When you are choosing a pellet, there are three types around, extruded pellets, steamed pellets, and cold pressed pellets. Kaytee Exact , Harrison's, Hagen, Scenic, Pretty Bird, and ZuPreem are examples of extruded pellets, they are very hard and when you soak them in liquid they puff up but still retain their basic shape (kind of like a sponge). Extruded diets are pasturized by the high heat. Some people believe that the high heat damages the natural vitamins and enzymes in the food. Lafeber and Roudybush are examples of steamed pellets, which are softer, less homogenous pellets that look similar to rabbit pellets or crumbled rabbit pellets. The heat in this process could also damage vitamins and enzymes in the food. There is only one brand of cold pressed pellets that I know of, Breeders Blend. Many people believe this method of processing is the best because the natural food properties are maintained. This is the method the poultry industry uses for their pellets.

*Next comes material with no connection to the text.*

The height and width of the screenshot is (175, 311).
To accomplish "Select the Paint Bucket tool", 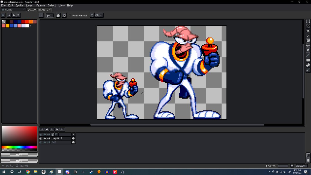I will [308, 50].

Other things to consider are that different birds prefer different textures of food. If you have been using an extruded pellet without success, you might have better luck with a steamed pellet - or visa versa. Another thing to think about is pellet size, some cockatiels do better with the parakeet size pellets - in most pellets the recipes are the same and only the sizes are different. Some birds like colored pellets, and some like plain ones best. This raises the question of, "do you want to feed your bird food with added color?" Only you can decide what is best for you and your bird. You can always gradually change your bird to a non-color added pellet later using the percentage conversion method if you want.
Different pellets also use different methods to preserve them. Some fill the bag with a certain gas (CO2), which preserves the pellets (Scenic and Hagen and I believe Breeder's Blend). Others use vitamins as antioxidants to preserve pellets (Hagen and Harrisons add vitamin E). Some use no preservative at all (Harrison's only uses vitamin E) and must be refrigerated. The most controversial preservative is ethoxyquin (in Lafeber, Kaytee, Roudybush, and I think in ZuPreem and Pretty Bird - but I don't have a bag of either handy). Half of the articles say it is safe when used in small amounts, others say it is a poison in any amount. It is used in dog and cat foods also. The only thing everyone agrees on is that a food that sits on a shelf in a store is safer with any preservative, than one without any because of the risk of spoilage. Before feeding pellets, it is a good idea to smell the pellets to be sure they smell fresh, and remember to check the expiration date on the container.